Homo and Copolymerization of AzPMA, mEGMA and mPEGMA from initiators immobilized on Au substrates

AzPMA was polymerized in a N₂-filled drybox. CuBr (6 mg, 0.04 mmol), CuBr₂ (5 mg, 0.02 mmol), Me₄Cyclam (10 mg, 0.04 mmol), and dnNbpy (16 mg, 0.04 mmol) were added to a round bottom flask containing a 20 mL solution of monomer in DMF/anisole (AzPMA/DMF/anisole = 2:1:1 v:v:v, [AzPMA] = 3 M). The well-stirred mixture was heated in an oil bath at 50 °C until the solution turned light green, and then the solution was transferred into vials containing initiator-modified Au or ITO substrates (50 °C) to start surface-initiated polymerization. At predetermined reaction times, substrates were removed from vials, washed sequentially with ethyl acetate and THF, and then dried under a flow of N₂ in a drybox. The same conditions were used to polymerize monomers with PMDETA- and bpy-based copper catalysts. The [monomer]:[Cu(I)]:[ligand] was 300:1:1.1 in all cases, except for three trial AzPMA polymerizations (Figure 1), CuCl/PMDETA/CuBr₂/DMF at 50 °C, CuCl/bpy/CuBr₂/isopropanol at 50 °C, and CuCl/bpy/CuBr₂/isopropanol at RT. For these polymerizations the [monomer]:[Cu(I)]:[Cu(II)]:[ligand] was 300:1:0.1:1.1 for the PMDETA system and 300:1:0.1:2.4 for the bpy system. In all polymerizations the monomer:solvent was constant at 1:1, but the ratio of monomers was varied in copolymerizations.

Figure 1.

Evolution of the ellipsometric brush thickness with time for AzPMA polymerization from initiator monolayers on Au using the following catalysts: CuBr/Me₄Cyclam/dnNbpy)/DMF at 50 °C (×), CuCl/PMDETA/DMF at 50 °C (□), CuCl/PMDETA/CuBr₂/DMF at 50 °C (◇), CuCl/bpy/CuBr₂/isopropanol at 50 °C (△) and CuCl/bpy/CuBr₂/isopropanol at RT (○). Each point represents a different film.
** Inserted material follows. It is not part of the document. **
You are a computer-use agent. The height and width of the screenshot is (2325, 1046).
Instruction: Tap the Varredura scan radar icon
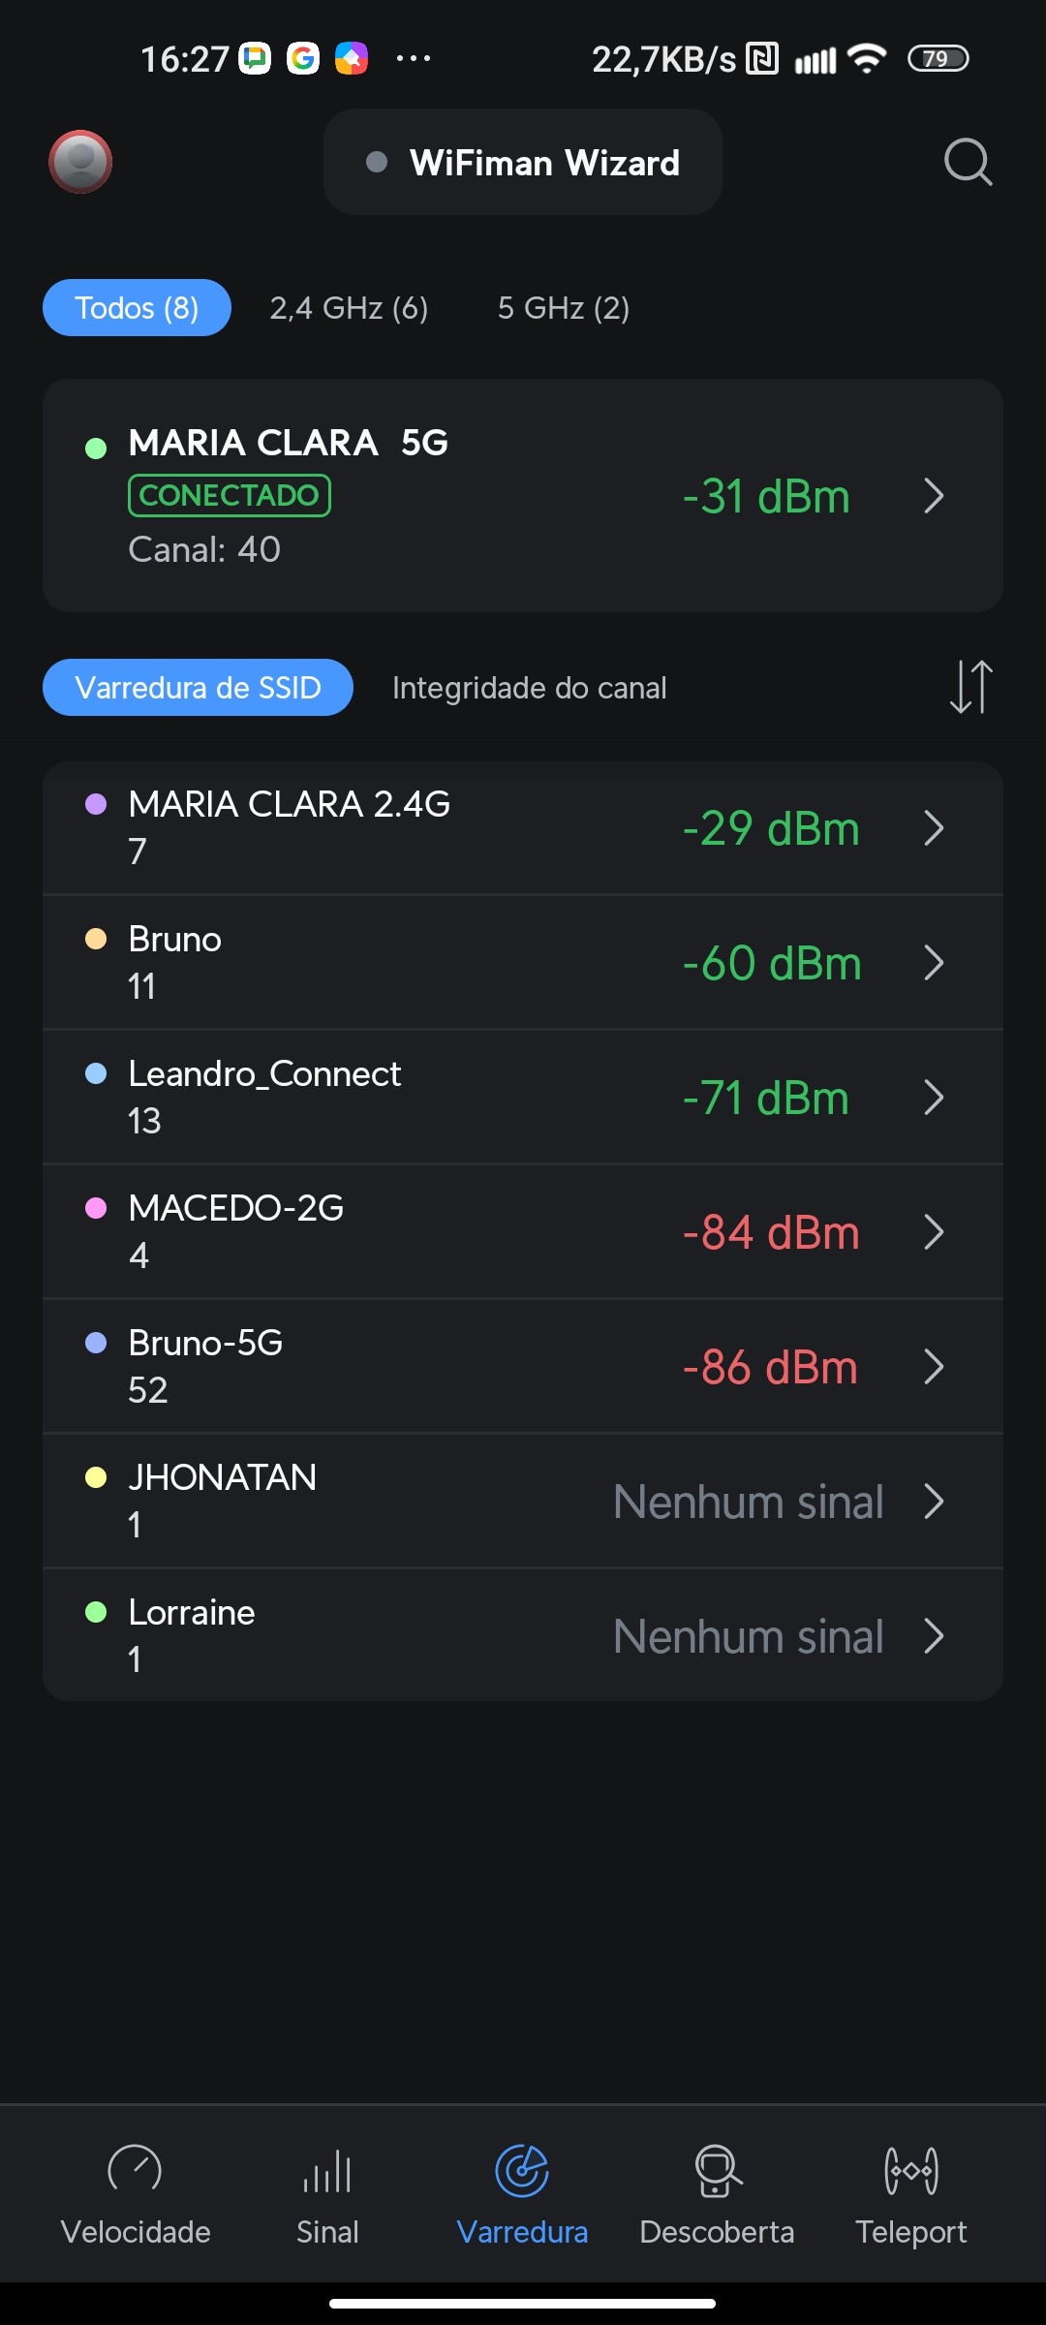point(522,2170)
Click functionalization of homo and copolymer brushes

For clicking alkynylated fluorescein to poly(AzPMA)-coated substrates, in a dry box gold-coated (or ITO) substrates modified with AzPMA homopolymer or copolymer brushes were transferred to vials containing DMF solutions (5 mL) of alkynylated fluorescein (97 mg, 0.25 mmol), CuBr (9.0 mg, 0.063 mmol) and PMDETA (13 μL, 63 μmol) at 50 °C. After a set reaction time, substrates were rinsed with DMF and THF to remove unreacted dye, sonicated in THF for 1 min, and again rinsed with THF. The rinsed films were dried in a stream of nitrogen.
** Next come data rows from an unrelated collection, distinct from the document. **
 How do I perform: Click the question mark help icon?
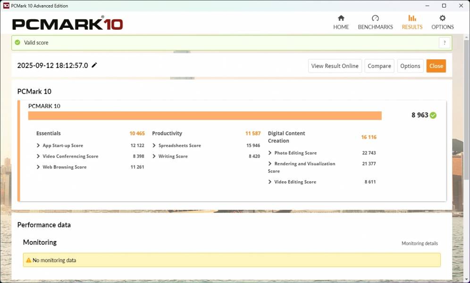(x=444, y=43)
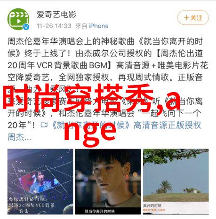Screen dimensions: 216x219
Task: Open the 爱奇艺电影 green film avatar
Action: (18, 19)
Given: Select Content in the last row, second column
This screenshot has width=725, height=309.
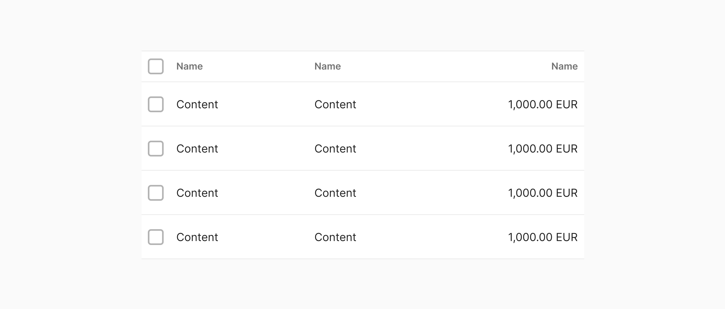Looking at the screenshot, I should (x=335, y=237).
A N₂-filled glove bag was used for aqueous click modification of polymer brushes. Substrates were immersed in degassed solutions (5 mL) of alkynylated mPEG (0.252 g), CuBr (1.8 mg), and bpy (4 mg) in deionized water (Milli-Q, 18.2 MΩ cm). After 12 hours at room temperature, the substrates were rinsed with deionized water and dried in a stream of N₂.

Characterization Methods

Film thicknesses were measured using a rotating analyzer ellipsometer (model M-44; J. A. Woollam) at an incident angle of 75°. The data were analyzed using WVASE32 software, and thickness determinations were performed on at least three spots on each substrate. The refractive indices of films were assumed to be 1.5. Reflectance FTIR spectroscopy was performed using a Nicolet Magna-IR 560 spectrometer containing a PIKE grazing angle (80°) attachment. UV-vis spectra were obtained with a Perkin Elmer lambda 400 spectrometer. Atomic force microscopy (AFM) images were obtained in tapping mode with Multimode AFM and NanoScope IV software (Digital Instruments, Santa Barbara, CA) at room temperature. A tapping mode probe (NSC15) with a nominal frequency of 300 kHz was used for all experiments. Fluorescence images were collected with an Olympus FluoView FV1000 Laser Scanning Confocal Microscope (Tokyo, Japan). The images were collected using the 20× UPlanFLN (NA0.5) objectives with a 3× optical zoom. The fluorescence was excited using the 488 nm line of an Ar laser, and the emission was collected using a 535-565 nm band-pass filter.

Results and Discussion

Growth of uniform poly(AzPMA) brushes from initiators on gold

This study aims to (a) define conditions for controlled surface-initiated ATRP of poly(AzPMA), (b) vary the fraction of azides in the brush through copolymerization, and (c) tune brush hydrophilicity to enable aqueous click chemistry. Scheme I shows the synthetic route to methacrylate copolymer brushes with pendant azides and their modification by click chemistry. We established appropriate conditions for homopolymerization of AzPMA from initiators on gold by examining film growth rates for several catalyst systems (Figure 1). Ideally, film thickness should increase linearly with polymerization time, indicating a low concentration of active radicals and minimal termination. However, there is often a trade-off between control and growth rate since low radical concentrations also result in low growth rates. CuBr/Me₄Cyclam/dnNbpy catalysts typically provide rapid polymerization of methacrylate monomers and thick films on substrates. However, with AzPMA, the Me₄Cyclam/dnNbpy-based catalyst gives rapid initial film growth (X’s, Figure 1) followed by a decline in the growth rate, suggesting significant termination as a consequence of a high radical concentration.

Scheme 1.

Surface-initiated growth of poly(AzPMA) copolymer brushes, and their functionalization by click chemistry.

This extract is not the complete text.